Stored items
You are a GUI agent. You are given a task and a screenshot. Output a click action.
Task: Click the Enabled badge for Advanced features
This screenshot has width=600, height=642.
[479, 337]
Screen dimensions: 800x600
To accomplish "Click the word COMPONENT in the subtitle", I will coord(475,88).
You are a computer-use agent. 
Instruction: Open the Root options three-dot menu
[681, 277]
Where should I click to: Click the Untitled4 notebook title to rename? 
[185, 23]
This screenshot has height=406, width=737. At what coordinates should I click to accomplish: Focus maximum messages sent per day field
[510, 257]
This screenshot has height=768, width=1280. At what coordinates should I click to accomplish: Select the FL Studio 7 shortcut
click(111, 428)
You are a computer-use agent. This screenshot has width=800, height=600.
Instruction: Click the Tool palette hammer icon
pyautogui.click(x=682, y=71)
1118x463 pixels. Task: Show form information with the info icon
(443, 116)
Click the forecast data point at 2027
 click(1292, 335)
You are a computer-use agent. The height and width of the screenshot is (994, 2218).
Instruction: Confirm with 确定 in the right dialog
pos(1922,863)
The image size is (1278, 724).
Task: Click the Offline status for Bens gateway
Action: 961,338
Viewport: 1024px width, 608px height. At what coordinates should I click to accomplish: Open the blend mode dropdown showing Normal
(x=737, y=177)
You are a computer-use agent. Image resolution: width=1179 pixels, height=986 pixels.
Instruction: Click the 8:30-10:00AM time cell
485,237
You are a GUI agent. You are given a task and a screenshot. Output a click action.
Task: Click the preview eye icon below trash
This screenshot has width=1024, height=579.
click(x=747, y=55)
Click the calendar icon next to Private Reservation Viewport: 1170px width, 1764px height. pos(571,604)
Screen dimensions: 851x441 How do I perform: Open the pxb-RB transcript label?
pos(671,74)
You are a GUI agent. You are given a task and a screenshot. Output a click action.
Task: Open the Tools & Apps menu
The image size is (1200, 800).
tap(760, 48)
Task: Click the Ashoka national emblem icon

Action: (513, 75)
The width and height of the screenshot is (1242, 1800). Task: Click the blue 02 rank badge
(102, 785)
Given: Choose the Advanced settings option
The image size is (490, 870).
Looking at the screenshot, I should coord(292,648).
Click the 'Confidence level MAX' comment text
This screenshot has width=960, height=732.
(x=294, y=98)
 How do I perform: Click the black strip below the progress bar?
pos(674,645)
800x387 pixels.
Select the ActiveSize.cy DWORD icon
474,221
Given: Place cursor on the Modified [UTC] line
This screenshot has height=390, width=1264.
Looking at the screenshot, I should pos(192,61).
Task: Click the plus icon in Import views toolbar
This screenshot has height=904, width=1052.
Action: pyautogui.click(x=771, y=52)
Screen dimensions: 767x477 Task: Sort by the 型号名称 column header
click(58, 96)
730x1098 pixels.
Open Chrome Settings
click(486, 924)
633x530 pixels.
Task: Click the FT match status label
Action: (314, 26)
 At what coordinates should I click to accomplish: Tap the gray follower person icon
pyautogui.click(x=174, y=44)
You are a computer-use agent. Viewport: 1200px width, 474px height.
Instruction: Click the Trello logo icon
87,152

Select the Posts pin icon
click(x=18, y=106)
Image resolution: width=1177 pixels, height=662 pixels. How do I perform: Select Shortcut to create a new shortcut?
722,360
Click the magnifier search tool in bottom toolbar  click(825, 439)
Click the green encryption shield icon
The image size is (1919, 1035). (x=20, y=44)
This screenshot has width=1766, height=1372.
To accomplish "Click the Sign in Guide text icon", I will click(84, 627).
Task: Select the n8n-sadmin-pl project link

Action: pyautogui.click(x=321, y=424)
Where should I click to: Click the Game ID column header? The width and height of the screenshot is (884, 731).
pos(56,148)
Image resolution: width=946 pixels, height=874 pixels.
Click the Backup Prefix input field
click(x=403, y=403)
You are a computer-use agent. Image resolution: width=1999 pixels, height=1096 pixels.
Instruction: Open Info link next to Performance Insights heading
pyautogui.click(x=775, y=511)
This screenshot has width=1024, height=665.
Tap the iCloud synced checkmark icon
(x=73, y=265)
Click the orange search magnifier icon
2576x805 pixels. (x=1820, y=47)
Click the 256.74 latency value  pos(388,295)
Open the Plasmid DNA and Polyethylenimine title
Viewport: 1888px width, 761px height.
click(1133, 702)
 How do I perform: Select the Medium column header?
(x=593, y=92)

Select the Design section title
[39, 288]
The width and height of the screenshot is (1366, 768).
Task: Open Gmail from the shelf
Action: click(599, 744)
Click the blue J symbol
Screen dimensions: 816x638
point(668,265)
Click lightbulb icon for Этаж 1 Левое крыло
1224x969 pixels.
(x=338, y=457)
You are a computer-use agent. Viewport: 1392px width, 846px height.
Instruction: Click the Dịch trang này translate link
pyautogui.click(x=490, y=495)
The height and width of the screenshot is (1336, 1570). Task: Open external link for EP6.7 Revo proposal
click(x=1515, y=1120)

§ **About this task**
Give back all of the records exactly as they were provided above.

§ **Written reply**
You are a GUI agent. You are given a task and a screenshot. Output a click action.
Task: Click the Enabled badge for Advanced features
This screenshot has width=600, height=642.
[479, 337]
Screen dimensions: 800x600
To accomplish "Click the word COMPONENT in the subtitle", I will coord(475,88).
You are a computer-use agent. 
Instruction: Open the Root options three-dot menu
[681, 277]
Where should I click to: Click the Untitled4 notebook title to rename? 
[185, 23]
This screenshot has height=406, width=737. At what coordinates should I click to accomplish: Focus maximum messages sent per day field
[510, 257]
This screenshot has height=768, width=1280. At what coordinates should I click to accomplish: Select the FL Studio 7 shortcut
click(111, 428)
You are a computer-use agent. This screenshot has width=800, height=600.
Instruction: Click the Tool palette hammer icon
pyautogui.click(x=682, y=71)
1118x463 pixels. Task: Show form information with the info icon
(443, 116)
Click the forecast data point at 2027
 click(1292, 335)
You are a computer-use agent. The height and width of the screenshot is (994, 2218).
Instruction: Confirm with 确定 in the right dialog
pos(1922,863)
The image size is (1278, 724).
Task: Click the Offline status for Bens gateway
Action: 961,338
Viewport: 1024px width, 608px height. At what coordinates should I click to accomplish: Open the blend mode dropdown showing Normal
(x=737, y=177)
You are a computer-use agent. Image resolution: width=1179 pixels, height=986 pixels.
Instruction: Click the 8:30-10:00AM time cell
485,237
You are a GUI agent. You are given a task and a screenshot. Output a click action.
Task: Click the preview eye icon below trash
This screenshot has width=1024, height=579.
click(x=747, y=55)
Click the calendar icon next to Private Reservation Viewport: 1170px width, 1764px height. pos(571,604)
Screen dimensions: 851x441 How do I perform: Open the pxb-RB transcript label?
pos(671,74)
You are a GUI agent. You are given a task and a screenshot. Output a click action.
Task: Open the Tools & Apps menu
The image size is (1200, 800).
tap(760, 48)
Task: Click the Ashoka national emblem icon

Action: (513, 75)
The width and height of the screenshot is (1242, 1800). Task: Click the blue 02 rank badge
(102, 785)
Given: Choose the Advanced settings option
The image size is (490, 870).
Looking at the screenshot, I should coord(292,648).
Click the 'Confidence level MAX' comment text
This screenshot has width=960, height=732.
(x=294, y=98)
 How do I perform: Click the black strip below the progress bar?
pos(674,645)
800x387 pixels.
Select the ActiveSize.cy DWORD icon
474,221
Given: Place cursor on the Modified [UTC] line
This screenshot has height=390, width=1264.
Looking at the screenshot, I should pos(192,61).
Task: Click the plus icon in Import views toolbar
This screenshot has height=904, width=1052.
Action: pyautogui.click(x=771, y=52)
Screen dimensions: 767x477 Task: Sort by the 型号名称 column header
click(58, 96)
730x1098 pixels.
Open Chrome Settings
click(486, 924)
633x530 pixels.
Task: Click the FT match status label
Action: (314, 26)
 At what coordinates should I click to accomplish: Tap the gray follower person icon
pyautogui.click(x=174, y=44)
You are a computer-use agent. Viewport: 1200px width, 474px height.
Instruction: Click the Trello logo icon
87,152

Select the Posts pin icon
click(x=18, y=106)
Image resolution: width=1177 pixels, height=662 pixels. How do I perform: Select Shortcut to create a new shortcut?
722,360
Click the magnifier search tool in bottom toolbar  click(825, 439)
Click the green encryption shield icon
The image size is (1919, 1035). (x=20, y=44)
This screenshot has width=1766, height=1372.
To accomplish "Click the Sign in Guide text icon", I will click(84, 627).
Task: Select the n8n-sadmin-pl project link

Action: pyautogui.click(x=321, y=424)
Where should I click to: Click the Game ID column header? The width and height of the screenshot is (884, 731).
pos(56,148)
Image resolution: width=946 pixels, height=874 pixels.
Click the Backup Prefix input field
click(x=403, y=403)
You are a computer-use agent. Image resolution: width=1999 pixels, height=1096 pixels.
Instruction: Open Info link next to Performance Insights heading
pyautogui.click(x=775, y=511)
This screenshot has width=1024, height=665.
Tap the iCloud synced checkmark icon
(x=73, y=265)
Click the orange search magnifier icon
2576x805 pixels. (x=1820, y=47)
Click the 256.74 latency value  pos(388,295)
Open the Plasmid DNA and Polyethylenimine title
Viewport: 1888px width, 761px height.
click(1133, 702)
 How do I perform: Select the Medium column header?
(x=593, y=92)

Select the Design section title
[39, 288]
The width and height of the screenshot is (1366, 768).
Task: Open Gmail from the shelf
Action: click(599, 744)
Click the blue J symbol
Screen dimensions: 816x638
point(668,265)
Click lightbulb icon for Этаж 1 Левое крыло
1224x969 pixels.
(x=338, y=457)
You are a computer-use agent. Viewport: 1392px width, 846px height.
Instruction: Click the Dịch trang này translate link
pyautogui.click(x=490, y=495)
The height and width of the screenshot is (1336, 1570). Task: Open external link for EP6.7 Revo proposal
click(x=1515, y=1120)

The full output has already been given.